Finding the Commissioners appointed to liquidate the accounts of Monies due for the maintenance of Prisoners, and make permanent provision for their future support, have seperated without accomplishing any thing; I think it highly expedient that measures should be adopted, at this moment, for taking the German Prisoners of War into our service: as this measure has been considerably agitated, I shall not amplify upon the justice and propriety of it, which to me seem very obvious. I am equally well persuaded of the policy there will be in augmenting every Company, with at least ten of these men, or more if they can be obtained: for I am convinced that, by such an incorporation, they will make exceedingly cheap & valuable Recruits; and being ablebodied & disciplined Men will give a strength & solidity to our Regts which they will not otherwise acquire this Campaign. All my accounts respecting the recruiting service are unfavorable; indeed, not a single Recruit has arrived (to my knowledge) from any State except Rhode Island, in consequence of the Requisition of Congress in December last.

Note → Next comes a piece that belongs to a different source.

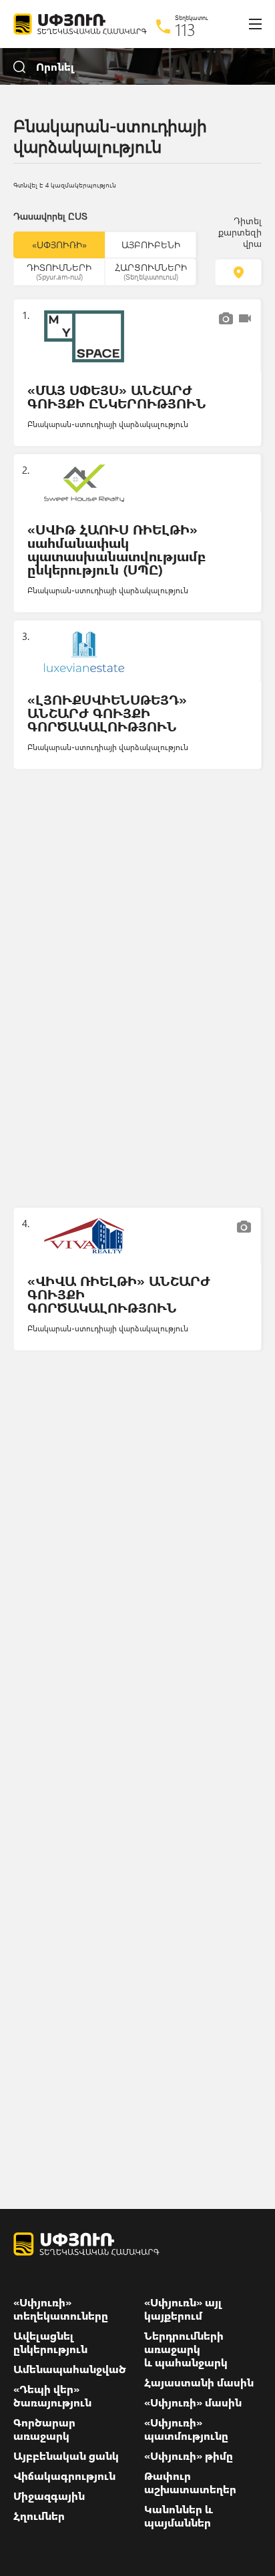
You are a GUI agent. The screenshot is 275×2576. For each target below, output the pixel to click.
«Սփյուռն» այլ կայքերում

Should the plan be adopted by Congress, the sooner it is carried into execution the better. In that case, I think, the Men ought to be recruited for the Continent, & not carried to the credit of the States quotas, with whose Lines they are to serve: for without making any alteration in the Establishment, they may be annexed to their Regt in such a manner, as that they can be formed in distinct Corps, whenever their fidelity and attachment shall be sufficiently evinced, if circumstances should require. All the matters of [bounty] & encouragement being arranged with the Financier, and the particulars of the scheme adjusted: As soon as provision shall be made for their subsistance on the journey, I will detach a Captian & Subaltern from every Regiment to receive & conduct them to the Army, so as that they may certainly join the respective Regts at farthest by the first of June. In the interim, I would beg leave to propose (lest the Enemy should attempt to counteract the design) that the business should be kept secret, until it is ripe for execution, & then be negociated by some Gentleman of address appointed for the purpose—I request an answer as speedily as possible, and have the honor to be your Most Obedt Servant

Go: Washington

P.S. I am just favored with your Letters of the 20th & 23d Inst. I think it would be well to permit such of the Prisoners mentioned by you, to return to their Corps as can procure testimonials in their favor: I submit the matter to your discretion.

DNA: Item 149, Letters and Reports from Benjamin Lincoln, Secretary at War, PCC—Papers of the Continental Congress.